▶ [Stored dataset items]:
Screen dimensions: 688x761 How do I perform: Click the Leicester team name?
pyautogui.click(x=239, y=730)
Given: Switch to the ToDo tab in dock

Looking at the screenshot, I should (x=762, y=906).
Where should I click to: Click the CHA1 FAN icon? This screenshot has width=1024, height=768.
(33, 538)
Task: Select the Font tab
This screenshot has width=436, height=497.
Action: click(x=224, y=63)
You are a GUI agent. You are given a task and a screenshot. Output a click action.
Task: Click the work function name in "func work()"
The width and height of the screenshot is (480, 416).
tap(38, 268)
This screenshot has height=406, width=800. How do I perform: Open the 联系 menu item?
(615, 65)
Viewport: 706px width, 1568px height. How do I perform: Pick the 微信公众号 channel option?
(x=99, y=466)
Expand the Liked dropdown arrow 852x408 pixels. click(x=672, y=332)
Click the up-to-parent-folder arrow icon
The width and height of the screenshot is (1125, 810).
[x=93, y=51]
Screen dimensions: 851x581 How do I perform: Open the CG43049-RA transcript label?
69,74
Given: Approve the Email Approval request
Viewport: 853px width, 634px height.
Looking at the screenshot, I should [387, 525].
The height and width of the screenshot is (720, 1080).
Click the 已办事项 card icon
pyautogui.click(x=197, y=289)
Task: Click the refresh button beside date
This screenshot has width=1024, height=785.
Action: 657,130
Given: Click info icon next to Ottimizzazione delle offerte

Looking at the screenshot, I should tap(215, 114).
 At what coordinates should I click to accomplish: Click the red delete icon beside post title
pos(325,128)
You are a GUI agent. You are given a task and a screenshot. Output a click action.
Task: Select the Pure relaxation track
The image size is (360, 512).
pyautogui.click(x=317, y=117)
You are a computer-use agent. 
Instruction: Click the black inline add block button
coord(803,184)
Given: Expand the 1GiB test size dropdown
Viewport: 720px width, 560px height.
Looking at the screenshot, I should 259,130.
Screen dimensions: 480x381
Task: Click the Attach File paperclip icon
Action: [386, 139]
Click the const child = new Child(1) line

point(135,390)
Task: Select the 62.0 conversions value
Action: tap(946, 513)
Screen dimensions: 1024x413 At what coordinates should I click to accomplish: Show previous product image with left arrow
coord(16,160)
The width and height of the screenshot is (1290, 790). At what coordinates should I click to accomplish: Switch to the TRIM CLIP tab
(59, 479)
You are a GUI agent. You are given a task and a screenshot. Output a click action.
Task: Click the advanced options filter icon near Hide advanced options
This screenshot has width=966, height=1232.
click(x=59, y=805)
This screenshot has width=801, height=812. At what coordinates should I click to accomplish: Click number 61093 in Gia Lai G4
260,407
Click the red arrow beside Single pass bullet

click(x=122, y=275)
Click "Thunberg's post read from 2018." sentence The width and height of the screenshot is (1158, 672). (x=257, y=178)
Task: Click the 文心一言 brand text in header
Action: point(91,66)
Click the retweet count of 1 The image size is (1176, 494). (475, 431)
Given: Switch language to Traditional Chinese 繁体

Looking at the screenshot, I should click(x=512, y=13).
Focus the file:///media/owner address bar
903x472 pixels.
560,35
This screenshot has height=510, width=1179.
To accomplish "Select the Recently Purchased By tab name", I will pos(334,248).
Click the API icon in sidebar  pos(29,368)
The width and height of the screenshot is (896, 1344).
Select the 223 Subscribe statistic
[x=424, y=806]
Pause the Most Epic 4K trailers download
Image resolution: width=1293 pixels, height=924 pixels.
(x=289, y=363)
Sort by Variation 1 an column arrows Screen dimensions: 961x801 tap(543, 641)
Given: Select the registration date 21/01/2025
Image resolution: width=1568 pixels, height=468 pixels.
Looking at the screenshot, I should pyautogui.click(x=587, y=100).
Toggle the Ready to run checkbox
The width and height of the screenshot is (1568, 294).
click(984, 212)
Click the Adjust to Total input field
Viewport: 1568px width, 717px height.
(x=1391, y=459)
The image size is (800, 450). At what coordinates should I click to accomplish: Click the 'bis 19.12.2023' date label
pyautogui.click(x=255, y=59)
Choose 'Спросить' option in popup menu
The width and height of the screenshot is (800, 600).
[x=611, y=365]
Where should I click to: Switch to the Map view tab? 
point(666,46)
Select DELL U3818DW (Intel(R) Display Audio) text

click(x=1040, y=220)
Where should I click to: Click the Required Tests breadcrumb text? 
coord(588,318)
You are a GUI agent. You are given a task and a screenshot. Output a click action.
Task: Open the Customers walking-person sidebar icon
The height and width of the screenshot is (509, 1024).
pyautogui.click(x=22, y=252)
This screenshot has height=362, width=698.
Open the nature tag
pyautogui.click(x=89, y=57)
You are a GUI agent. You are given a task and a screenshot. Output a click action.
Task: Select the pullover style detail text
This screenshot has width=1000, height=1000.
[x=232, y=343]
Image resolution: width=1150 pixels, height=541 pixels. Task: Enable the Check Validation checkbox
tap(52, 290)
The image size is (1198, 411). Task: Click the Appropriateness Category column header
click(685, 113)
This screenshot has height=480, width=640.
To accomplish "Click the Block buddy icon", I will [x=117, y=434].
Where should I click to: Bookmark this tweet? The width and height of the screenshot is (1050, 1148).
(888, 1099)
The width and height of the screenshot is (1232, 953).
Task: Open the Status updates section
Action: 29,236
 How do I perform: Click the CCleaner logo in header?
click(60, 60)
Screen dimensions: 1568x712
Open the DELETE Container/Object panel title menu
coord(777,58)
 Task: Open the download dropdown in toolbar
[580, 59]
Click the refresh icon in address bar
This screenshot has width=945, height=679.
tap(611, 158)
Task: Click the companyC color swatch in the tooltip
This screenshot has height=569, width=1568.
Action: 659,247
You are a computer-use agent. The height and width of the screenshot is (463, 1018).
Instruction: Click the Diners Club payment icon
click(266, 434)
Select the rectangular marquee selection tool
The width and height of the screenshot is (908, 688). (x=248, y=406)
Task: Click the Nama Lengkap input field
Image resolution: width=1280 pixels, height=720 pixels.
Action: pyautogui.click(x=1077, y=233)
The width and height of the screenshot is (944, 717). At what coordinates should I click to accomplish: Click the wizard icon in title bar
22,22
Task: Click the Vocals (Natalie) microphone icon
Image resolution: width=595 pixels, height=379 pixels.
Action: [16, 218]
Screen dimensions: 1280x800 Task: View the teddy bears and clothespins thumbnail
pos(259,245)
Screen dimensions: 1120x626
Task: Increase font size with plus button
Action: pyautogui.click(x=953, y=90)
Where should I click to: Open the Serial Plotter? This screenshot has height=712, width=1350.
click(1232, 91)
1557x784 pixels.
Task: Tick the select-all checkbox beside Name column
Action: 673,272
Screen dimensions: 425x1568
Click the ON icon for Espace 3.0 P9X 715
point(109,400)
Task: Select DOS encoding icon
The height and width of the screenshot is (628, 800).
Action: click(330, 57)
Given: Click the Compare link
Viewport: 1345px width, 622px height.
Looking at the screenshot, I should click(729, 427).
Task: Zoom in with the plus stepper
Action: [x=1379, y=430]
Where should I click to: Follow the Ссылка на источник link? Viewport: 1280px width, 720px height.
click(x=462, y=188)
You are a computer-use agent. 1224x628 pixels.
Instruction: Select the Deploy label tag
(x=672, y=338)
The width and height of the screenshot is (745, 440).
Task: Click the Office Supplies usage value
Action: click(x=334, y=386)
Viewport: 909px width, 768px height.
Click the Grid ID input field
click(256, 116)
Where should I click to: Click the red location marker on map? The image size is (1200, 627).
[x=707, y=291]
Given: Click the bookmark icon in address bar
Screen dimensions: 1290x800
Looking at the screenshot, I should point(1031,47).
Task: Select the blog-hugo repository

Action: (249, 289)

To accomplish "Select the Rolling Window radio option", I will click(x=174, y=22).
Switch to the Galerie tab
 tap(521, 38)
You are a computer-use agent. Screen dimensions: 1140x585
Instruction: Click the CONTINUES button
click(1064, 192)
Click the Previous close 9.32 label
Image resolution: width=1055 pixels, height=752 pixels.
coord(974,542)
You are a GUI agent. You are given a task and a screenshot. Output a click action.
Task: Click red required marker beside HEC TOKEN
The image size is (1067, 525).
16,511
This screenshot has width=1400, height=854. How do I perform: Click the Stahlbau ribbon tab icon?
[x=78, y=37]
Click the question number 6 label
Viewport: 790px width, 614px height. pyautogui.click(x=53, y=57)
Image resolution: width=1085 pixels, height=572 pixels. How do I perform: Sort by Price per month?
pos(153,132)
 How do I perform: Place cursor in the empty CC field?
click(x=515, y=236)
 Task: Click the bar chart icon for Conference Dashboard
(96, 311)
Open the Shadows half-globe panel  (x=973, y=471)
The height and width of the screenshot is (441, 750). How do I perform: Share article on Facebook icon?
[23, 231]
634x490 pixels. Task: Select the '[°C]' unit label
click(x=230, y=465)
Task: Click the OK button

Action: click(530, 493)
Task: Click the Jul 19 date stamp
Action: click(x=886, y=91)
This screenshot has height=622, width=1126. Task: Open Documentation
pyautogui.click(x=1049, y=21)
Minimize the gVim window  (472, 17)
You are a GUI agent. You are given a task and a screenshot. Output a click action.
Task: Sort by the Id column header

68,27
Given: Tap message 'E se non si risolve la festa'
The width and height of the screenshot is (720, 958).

▶ [WHAT YOU NEED TO DO]: Every line that holds the word "address" should be copied from the records.

▶ [SOLUTION FOR THIS PROBLEM]:
Focus the file:///media/owner address bar
Click the refresh icon in address bar
Given: Click the bookmark icon in address bar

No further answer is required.